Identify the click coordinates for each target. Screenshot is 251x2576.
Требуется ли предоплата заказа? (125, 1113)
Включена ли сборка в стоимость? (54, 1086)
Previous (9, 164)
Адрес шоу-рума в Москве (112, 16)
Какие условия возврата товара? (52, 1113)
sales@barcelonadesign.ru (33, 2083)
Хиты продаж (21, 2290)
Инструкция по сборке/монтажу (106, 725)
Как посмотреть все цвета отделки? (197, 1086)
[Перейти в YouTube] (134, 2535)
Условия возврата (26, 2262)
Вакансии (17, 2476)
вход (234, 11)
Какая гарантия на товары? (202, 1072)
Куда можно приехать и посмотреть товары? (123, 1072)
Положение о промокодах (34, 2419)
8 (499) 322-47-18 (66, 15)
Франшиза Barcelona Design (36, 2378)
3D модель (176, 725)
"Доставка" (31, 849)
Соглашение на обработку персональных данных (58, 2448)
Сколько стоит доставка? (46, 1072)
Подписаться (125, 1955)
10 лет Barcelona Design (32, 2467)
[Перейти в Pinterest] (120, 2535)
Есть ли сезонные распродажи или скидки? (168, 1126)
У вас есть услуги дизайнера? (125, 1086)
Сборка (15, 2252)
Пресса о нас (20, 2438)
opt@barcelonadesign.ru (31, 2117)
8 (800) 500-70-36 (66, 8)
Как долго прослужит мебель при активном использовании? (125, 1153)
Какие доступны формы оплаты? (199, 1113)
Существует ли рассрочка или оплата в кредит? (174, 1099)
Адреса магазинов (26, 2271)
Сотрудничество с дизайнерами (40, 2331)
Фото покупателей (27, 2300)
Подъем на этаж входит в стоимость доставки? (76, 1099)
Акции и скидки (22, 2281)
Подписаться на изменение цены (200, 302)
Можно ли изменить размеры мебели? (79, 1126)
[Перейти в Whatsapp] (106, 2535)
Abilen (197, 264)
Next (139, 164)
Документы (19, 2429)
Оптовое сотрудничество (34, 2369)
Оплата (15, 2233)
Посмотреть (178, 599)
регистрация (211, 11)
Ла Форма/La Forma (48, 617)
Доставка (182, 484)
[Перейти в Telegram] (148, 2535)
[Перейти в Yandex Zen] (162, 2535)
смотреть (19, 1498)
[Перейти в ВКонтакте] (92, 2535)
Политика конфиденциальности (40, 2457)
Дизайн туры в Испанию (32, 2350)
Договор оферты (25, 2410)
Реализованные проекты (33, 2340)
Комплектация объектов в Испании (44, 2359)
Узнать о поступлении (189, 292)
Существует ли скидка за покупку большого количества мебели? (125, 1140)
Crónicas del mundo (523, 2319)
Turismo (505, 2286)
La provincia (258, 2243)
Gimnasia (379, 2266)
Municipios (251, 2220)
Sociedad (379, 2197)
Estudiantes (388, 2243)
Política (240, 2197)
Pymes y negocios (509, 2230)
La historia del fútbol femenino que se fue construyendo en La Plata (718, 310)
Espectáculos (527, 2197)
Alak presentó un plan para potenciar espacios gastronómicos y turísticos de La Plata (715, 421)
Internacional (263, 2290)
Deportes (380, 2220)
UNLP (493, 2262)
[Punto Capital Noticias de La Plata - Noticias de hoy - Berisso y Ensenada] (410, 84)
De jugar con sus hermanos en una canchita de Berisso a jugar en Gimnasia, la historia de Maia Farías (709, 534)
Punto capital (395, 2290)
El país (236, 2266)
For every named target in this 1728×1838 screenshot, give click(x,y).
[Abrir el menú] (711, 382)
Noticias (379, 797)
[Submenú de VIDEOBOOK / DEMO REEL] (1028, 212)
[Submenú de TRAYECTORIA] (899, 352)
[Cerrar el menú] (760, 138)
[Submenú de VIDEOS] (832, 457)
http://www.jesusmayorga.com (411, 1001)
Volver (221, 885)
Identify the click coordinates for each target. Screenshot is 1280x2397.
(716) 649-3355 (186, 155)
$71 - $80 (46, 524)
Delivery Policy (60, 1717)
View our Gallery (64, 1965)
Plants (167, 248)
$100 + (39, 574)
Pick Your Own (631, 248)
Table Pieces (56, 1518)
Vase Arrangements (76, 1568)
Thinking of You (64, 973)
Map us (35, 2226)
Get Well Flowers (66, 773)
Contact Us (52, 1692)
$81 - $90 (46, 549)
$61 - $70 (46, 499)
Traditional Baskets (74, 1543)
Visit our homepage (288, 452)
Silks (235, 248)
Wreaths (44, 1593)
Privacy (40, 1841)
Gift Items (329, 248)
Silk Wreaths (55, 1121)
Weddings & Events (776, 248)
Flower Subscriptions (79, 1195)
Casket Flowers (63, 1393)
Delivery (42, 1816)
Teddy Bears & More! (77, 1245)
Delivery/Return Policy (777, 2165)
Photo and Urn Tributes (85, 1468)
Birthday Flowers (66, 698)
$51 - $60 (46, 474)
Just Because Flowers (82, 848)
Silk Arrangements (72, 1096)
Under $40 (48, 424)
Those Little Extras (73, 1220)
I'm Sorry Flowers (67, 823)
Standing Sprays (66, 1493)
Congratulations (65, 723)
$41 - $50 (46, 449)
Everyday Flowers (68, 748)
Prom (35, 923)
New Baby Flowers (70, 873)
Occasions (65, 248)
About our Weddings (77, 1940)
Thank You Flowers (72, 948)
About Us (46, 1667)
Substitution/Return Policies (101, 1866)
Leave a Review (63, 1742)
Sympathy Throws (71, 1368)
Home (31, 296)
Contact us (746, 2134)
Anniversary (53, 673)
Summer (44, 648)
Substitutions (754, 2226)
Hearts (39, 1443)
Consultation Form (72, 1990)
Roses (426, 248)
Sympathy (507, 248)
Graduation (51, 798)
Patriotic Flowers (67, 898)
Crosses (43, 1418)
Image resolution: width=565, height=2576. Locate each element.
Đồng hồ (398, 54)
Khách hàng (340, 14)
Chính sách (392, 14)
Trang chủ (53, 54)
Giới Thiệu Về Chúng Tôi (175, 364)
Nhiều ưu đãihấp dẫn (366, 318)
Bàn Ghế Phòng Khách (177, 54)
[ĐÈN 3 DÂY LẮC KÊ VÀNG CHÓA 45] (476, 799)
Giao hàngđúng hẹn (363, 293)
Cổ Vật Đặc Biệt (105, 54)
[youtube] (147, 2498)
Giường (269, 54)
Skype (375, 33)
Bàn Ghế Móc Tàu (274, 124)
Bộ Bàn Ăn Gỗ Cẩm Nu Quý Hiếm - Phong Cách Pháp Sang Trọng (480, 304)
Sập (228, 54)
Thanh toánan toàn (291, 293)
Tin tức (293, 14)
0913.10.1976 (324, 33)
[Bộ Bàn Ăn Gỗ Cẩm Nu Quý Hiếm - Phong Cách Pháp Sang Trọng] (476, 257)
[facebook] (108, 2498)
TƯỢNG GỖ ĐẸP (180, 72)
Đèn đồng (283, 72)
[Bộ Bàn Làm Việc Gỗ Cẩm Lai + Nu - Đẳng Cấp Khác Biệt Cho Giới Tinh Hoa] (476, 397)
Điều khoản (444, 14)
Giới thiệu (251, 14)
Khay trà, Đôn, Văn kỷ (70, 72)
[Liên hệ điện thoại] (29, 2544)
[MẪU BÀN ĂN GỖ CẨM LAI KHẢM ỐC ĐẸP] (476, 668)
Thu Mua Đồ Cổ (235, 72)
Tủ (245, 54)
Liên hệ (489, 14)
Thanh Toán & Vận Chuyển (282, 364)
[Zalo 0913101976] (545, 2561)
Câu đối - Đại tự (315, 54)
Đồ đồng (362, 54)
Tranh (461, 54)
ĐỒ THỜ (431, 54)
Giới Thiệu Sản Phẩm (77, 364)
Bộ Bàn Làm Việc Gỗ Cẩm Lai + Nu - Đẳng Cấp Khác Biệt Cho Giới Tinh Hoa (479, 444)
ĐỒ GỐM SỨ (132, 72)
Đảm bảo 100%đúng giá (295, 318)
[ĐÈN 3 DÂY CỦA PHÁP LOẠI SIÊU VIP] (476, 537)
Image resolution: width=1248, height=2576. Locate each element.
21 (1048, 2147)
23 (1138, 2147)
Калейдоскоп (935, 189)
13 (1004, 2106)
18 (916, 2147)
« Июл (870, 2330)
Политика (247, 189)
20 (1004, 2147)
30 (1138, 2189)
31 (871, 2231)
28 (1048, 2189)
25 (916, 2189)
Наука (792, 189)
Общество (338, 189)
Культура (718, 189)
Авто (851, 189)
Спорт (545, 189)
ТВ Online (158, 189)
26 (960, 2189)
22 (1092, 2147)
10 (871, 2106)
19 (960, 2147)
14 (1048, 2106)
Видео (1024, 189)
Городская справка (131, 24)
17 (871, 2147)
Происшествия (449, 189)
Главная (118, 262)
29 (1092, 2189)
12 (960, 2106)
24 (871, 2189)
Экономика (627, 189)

===

YOUR INSTRUCTIONS: Please make an exact copy of the lines above from the line with "Just Because Flowers (82, 848)" through the line with "Hearts (39, 1443)", both ends included.

ANSWER BOX:
Just Because Flowers (82, 848)
Silk Arrangements (72, 1096)
Under $40 (48, 424)
Those Little Extras (73, 1220)
I'm Sorry Flowers (67, 823)
Standing Sprays (66, 1493)
Congratulations (65, 723)
$41 - $50 (46, 449)
Everyday Flowers (68, 748)
Prom (35, 923)
New Baby Flowers (70, 873)
Occasions (65, 248)
About our Weddings (77, 1940)
Thank You Flowers (72, 948)
About Us (46, 1667)
Substitution/Return Policies (101, 1866)
Leave a Review (63, 1742)
Sympathy Throws (71, 1368)
Home (31, 296)
Contact us (746, 2134)
Anniversary (53, 673)
Summer (44, 648)
Substitutions (754, 2226)
Hearts (39, 1443)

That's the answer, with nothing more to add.